Over the last couple of posts, I've been looking at various ways to express the current league and points positions of the Premiership sides in such a way that the proximity and quantity of challengers is partly captured.
The 2013/14 table appears intent on tearing itself in two, with sides contending in historically high numbers to either win the title or escape relegation on the final weekend of the season. I've used standard scores, which tell you how close to the mean performance a team is as measured in the currency of the standard deviation of that particular performance measurement for the league as a whole.
Currently Arsenal have gained 2.29 points per game in a year where the average is a fairly typical 1.39 ppg with a standard deviation of 0.54 ppg. So they are 1.66 standard deviations away from the current league mean that represents major success for the majority or abject failure for the entitled few.

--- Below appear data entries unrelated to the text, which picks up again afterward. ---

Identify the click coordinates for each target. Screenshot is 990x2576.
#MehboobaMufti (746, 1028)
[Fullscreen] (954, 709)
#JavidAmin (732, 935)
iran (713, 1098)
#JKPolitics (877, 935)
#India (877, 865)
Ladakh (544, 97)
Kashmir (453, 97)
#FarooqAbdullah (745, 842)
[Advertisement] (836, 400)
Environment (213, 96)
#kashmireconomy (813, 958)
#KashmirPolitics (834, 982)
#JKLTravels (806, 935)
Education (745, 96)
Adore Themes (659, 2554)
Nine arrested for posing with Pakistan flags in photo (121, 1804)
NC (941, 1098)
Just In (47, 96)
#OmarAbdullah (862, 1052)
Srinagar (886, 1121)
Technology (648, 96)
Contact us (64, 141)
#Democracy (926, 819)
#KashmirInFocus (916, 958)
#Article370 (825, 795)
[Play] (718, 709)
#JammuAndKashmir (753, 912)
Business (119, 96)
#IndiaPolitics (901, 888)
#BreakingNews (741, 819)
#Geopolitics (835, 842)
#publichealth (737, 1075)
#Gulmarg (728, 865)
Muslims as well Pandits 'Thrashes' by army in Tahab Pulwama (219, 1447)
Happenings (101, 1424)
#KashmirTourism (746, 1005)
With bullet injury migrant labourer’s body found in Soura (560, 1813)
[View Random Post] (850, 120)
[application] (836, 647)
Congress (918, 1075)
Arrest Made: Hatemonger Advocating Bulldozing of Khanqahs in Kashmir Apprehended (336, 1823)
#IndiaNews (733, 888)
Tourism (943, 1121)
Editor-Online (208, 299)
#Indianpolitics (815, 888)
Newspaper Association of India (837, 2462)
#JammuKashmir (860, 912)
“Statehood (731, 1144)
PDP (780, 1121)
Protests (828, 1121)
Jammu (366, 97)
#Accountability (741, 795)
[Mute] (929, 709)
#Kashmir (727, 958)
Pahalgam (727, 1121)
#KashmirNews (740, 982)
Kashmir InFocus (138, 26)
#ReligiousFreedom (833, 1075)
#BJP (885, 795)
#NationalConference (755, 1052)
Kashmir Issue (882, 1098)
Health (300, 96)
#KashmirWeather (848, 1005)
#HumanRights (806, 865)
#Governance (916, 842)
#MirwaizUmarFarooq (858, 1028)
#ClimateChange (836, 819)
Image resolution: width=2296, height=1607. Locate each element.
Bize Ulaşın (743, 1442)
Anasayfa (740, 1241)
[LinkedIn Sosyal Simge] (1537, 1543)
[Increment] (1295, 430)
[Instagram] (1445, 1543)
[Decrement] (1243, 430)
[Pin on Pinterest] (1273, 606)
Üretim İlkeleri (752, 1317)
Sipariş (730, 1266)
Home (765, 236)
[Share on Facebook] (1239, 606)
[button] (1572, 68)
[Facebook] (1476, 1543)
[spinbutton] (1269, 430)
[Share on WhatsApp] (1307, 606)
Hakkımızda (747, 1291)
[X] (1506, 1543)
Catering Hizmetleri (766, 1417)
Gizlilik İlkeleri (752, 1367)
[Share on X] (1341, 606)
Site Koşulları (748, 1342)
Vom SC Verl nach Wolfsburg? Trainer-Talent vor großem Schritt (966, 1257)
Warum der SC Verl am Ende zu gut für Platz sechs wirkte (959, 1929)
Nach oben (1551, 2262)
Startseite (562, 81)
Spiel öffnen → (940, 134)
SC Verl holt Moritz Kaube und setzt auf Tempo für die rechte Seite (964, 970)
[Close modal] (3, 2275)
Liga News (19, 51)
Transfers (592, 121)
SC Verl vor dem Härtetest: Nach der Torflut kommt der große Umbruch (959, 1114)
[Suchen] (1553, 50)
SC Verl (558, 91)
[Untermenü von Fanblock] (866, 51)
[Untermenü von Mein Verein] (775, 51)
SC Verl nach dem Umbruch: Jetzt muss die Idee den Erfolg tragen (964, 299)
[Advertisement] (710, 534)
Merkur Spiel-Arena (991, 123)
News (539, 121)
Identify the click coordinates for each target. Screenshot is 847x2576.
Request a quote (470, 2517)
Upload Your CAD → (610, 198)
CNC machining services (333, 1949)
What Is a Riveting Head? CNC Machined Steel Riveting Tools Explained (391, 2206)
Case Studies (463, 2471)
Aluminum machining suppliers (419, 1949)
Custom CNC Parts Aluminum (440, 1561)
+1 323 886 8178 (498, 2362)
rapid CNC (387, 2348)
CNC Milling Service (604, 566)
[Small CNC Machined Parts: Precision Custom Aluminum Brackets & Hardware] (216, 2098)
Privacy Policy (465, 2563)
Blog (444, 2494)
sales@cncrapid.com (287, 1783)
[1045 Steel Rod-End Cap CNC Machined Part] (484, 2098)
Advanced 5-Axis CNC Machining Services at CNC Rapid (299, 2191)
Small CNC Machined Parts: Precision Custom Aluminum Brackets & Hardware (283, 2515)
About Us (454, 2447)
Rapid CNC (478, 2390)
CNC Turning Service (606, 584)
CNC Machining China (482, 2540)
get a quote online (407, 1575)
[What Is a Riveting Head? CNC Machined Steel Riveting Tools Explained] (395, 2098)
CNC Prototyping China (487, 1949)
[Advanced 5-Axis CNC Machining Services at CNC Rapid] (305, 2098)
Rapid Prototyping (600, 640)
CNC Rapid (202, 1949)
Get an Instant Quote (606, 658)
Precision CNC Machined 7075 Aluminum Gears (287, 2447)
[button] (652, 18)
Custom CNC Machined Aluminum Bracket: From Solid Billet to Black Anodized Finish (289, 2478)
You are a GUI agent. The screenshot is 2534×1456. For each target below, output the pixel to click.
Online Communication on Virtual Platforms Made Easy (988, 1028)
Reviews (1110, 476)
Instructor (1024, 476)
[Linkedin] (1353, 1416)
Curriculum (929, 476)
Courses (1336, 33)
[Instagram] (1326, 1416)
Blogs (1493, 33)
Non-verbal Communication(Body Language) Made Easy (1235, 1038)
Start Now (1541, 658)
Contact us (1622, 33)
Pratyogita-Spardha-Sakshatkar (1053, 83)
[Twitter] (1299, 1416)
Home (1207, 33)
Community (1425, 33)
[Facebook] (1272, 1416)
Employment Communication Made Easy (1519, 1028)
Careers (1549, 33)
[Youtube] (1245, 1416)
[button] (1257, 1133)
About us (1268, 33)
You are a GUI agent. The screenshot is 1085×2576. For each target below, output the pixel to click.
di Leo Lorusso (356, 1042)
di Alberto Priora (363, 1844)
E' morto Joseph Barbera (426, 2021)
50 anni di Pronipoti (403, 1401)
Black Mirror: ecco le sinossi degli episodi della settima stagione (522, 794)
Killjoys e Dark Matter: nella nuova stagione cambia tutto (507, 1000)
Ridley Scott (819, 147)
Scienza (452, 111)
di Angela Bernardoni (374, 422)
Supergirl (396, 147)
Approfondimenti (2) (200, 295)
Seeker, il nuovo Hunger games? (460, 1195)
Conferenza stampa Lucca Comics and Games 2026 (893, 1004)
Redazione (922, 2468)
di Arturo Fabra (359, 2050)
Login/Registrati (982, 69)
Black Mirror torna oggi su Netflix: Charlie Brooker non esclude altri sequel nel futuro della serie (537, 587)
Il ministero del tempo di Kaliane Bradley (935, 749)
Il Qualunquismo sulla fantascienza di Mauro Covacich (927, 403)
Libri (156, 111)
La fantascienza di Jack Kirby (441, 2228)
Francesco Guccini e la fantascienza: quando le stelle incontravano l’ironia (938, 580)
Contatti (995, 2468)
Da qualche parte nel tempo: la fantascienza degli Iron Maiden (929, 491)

In 19 seasons of 38 match Premiership action Arsenal rank 15th in a table of standard scores of sides that led the table through 21 matches. So the current leaders are far from dominant in historical terms, 14 leaders were further from their league's points per game mean than Arsenal currently are in the 2013/14 iteration. So you would expect the challengers to be fairly close on their heels and that is the case.
At the foot of the table, Pulis' Palace have slipped to the bottom of the pile prior to a reunion with his former side, Stoke. However, the cast of sides genuinely attempting to claim mid table security is traditionally very crowded and this time around just 6 points separate Palace from Hull in tenth. A standard score of one standard deviation below the mean makes Palace the most impressive bottom placed team after 21 games in the history of the 38 game EPL.
In the table above I've ranked the current EPL teams in terms of their current standard scores compared to the historical dominance of the sides that occupied their league position after a similar number of matches during the preceding 18 seasons. I've flipped the y axis so that height denotes dominance in the rankings.
The sides occupying the safe haven of midtable are currently the least dominant crop for their position in EPL history. It really is a case of looking over their shoulders at the towering cluster of statistically very similar sides that occupy positions in the drop zone.
A similar scenario exists for Arsenal, the points gathering achievements of the teams directly below them, coupled with the Gunners' proximity to midtable should herald a competitive final four months at both ends of the table.